→ Questions to answer:
- a) What average rating does the monthly film review roundup give for this month?
- b) According to the monthly film review roundup, what makes Benny & Jolene bearable? Answer in one to three sentences.
- c) Write the next part of the monthly film review roundup, beginning after the quoted line from Cuban Fury.

→ Page excerpt:
________________________
This month: “Begin Again”, “Benny & Jolene”, “Cuban Fury”, “Dinosaur 13”, “Fading Gigolo”, “A Good Year”, “The Grandmaster”, “Interstellar”, “A Long Way Down”, “Mauvais sang” (pictured above), “Mr. Leos caraX”, “The Other Woman”, “Paddington”, “St Vincent”, “Stranger by the Lake”, “Two Days, One Night” and “Two Faces of January”.
This post is a collection of things I’ve seen recently or forgot to write about earlier this year. Also, some features I’ve written in last week or so include: “How American Stand-Ups Became Respected Actors”, a very lengthy “Love letter to comedy podcasts”. ”, an “Interview with cinematographer Philippe Le Sourd”, a look at “How filmmakers take revenge on critics”, and a short bit on why We Are the Best! is the best film of 2014.
This month, the average rating is 4.79/10 with film of the month being Fuji stock. Follow @halfacanyon for more.
Begin Again (2014) – 3.5/10
Director: Writer: John Carney
Starring: Keira Knightley, Mark Ruffalo, Adam Levin, James Corden
“No, I actually just think music is about ears, not eyes.”
Who keeps handing out professional contracts to inept musicians? Well, Begin Again suggests the blame lies with alcoholic fuck-ups hanging around open mic nights after losing their jobs. They also look like Mark Ruffalo. His ears are spellbound by Keira Knightley’s voice and her outspoken stance of not selling out; yet she drawls mid-tempo ballads, strums open major chords, and writes lyrics taken out of a 13-year-old’s diary. While the film is more dull than hateable, not even Ruffalo’s natural charm can offset James Corden’s reappearances.
Benny & Jolene (2014) – 4.5/10
Director/Writer: Jamie Adams
Starring: Craig Roberts, Charlotte Ritchie, Dolly Wells
“We’re gonna take all that energy, all the rollercoaster stuff, and put it right in the middle here.”
With a working title of Jolene: The Indie Folk Star – I don’t think this was supposed to a joke – Adams’ semi-improvised comedy is made bearable due to its warm performances slotted into an amiable story about a folk duo with romantic longings. However, too often the mumblecore-ish approach is swapped for Apatow-ish riffing that’s largely as uninspired as folk music itself. Roberts’ character is replaced by a tree on an album cover, which sums it up pretty well.
Cuban Fury (2014) – 2.5/10
Director: James Griffiths
Writer: Jon Brown
Starring: Nick Frost, Rashida Jones, Chris O’Dowd
“Legs of a stallion, arms of an eagle.”
________________________
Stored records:
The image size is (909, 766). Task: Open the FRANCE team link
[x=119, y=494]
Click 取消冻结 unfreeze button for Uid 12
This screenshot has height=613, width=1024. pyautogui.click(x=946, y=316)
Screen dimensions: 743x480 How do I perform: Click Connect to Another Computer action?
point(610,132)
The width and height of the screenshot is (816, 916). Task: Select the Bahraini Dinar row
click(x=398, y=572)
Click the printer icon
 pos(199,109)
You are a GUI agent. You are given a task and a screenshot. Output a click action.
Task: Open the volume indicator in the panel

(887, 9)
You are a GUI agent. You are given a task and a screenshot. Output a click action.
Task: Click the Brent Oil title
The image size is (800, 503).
________________________
→ Answers for this exercise:
- a) 4.79/10

- b) The review says the film is made bearable by its warm performances. Those performances sit in an amiable story about a folk duo with romantic longings.

- c)
The title Cuban Fury implies some form of energy or emotion. Well, the Fury bit. What appears is a sub-par romantic comedy in which everyone is sleepwalking (apart from when a stand-in does some semi-fancy leg kick).
Dinosaur 13 (2014) – 3/10
Director: Todd Douglas Miller
“How dare they. How dare they do this.”
Er… it’s already dead, guys. No need to cry over spilt dinosaur bones.
Fading Gigolo (2014) – 3/10
Director/Writer: John Turturro
Starring: John Turturro, Vanessa Paradis, Woody Allen, Sharon Stone, Sofía Vergara
“Maybe the money’s blocking him. Listen, we can do this for free if that’s going to make you feel better?”
When Turturro announced plans to make a film based on his Jesus character from The Big Lebowski, I assumed the guy was joking. After Fading Gigolo, he must be confident in getting anything commissioned. Stone and Vergara are sex-starved women who throw thousands of dollars for Turturro to shyly do his thing; they obsesses over his physical appearance, sense of humour, and ability to provide the kind of sexual satisfaction that only existed in their fantasies. So, yes, Turturro has written an absurd fantasy about his life, all without irony.
The real crux of the story is a religious based romance subplot for Paradis, jarringly with little connection with the aforementioned hook – aside from Stone and Vergara remarking that his shagging techniques change when he’s in love. Yet during all of this, you’re just waiting for a few peeps of Woody Allen as a pimp.
The Fault in Our Stars (2014) – 4/10
Director: Josh Boone
Writers: Scott Neustadter, Michael H. Weber, John Green (novel)
Starring: Shailene Woodley, Ansel Elgort, Nat Wolff
“Depression’s not a side effect of cancer; it’s a side effect of dying.”
Considering it’s a love story about two teens dying of cancer, Boone’s weepie is concerned with one thing: making you cry. There’s little about what it feels like to be dying, and minimal screen-time for how surrounding loved ones cope. Instead, Woodley is on autopilot, and Elgort has the most obnoxious character quirk whereby he carries unlit cigarettes in his mouth to demonstrate his control over death. I wish it was better, but apparently the world’s not a wish-giving factory.
A Good Year (2006) – 4/10
Director: Ridley Scott
Writers: Mark Klein, Peter Mayle (novel)
Starring: Russell Crowe, Marion Cotillard, Abbie Cornish
“My life is in London. I don’t do weekends.”
Crowe plays a businessman who’s adamant that taking a holiday is a dangerous distraction that affects your work. Sort of implies to A Good Year, a script whereby the sunny location is more important than any character.
The Grandmaster (2014) – 7/10
Director: Wong Kar-wai
Writers: Wong Kar-wai, Zou Jingzhi, Xu Haofeng
Starring: Tony Leung, Zhang Ziyi, Chang Chen
Also, I interviewed the cinematographer.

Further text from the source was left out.